Reputation: 1

How to format lines in a file by using shell language?

The purpose of the program is to make comments in the file begin in the same column. if a line begins with ; then it doesn't change if a line begins with code then ; the program should insert space before ; so it will start in the same column with the farthest ;

for example:

Before:

; Also change "-f elf " for "-f elf64" in build command. 
; 
section .data                    ; section for initialized data 
str: db 'Hello world!', 0Ah                   ; message string with new-line char 
                               ; at the end (10 decimal)

After：

; Also change "-f elf " for "-f elf64" in build command.                # These two line don't change 
;                                                                       # because they start with ;
section .data                                 ; section for initialized data     
str: db 'Hello world!', 0Ah                   ; message string with new-line char
                                              ; at the end (10 decimal)

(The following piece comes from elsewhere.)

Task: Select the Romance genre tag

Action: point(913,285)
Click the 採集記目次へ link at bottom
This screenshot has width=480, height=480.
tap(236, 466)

I am a beginner in Linux and shell, so far I have got

echo "Enter the filename"
read name

cat $name | while read line;
do ....

Our teacher told us that we should use two while loop; Record the longest length before; in the first loop and do the changes in the second while loop. for now I don't know how to use awk or sed to find the longest length before;

Any ideas?

Upvotes: 0

Answers (4)

JJoao

Reputation: 5377

I think I'm going to use this example for my personal formatting!

#!/usr/bin/perl -s -0
use strict;
our ($com);                          # command line option
$com = ";"  unless defined $com  ;

my $max=0;        
$_= <>;                                     # slurp file

while( /\n(.+?)$com/g ){ 
        $max=length($1) if length($1) > $max }

s/\n(.+?)$com/sprintf("\n%-$max"."s$com",$1)/ge;
print $_;                              # print file

usage: align_coms input (after chmod+install)
Options: -com=... to redefine comments (default = ; )

and you can try align_coms -com=# align_coms to align this scripts perl comments :)

Edit 1: Please see the (wise) comment of @EdMorton about problems when the input has strings (or similar) containing comment starters.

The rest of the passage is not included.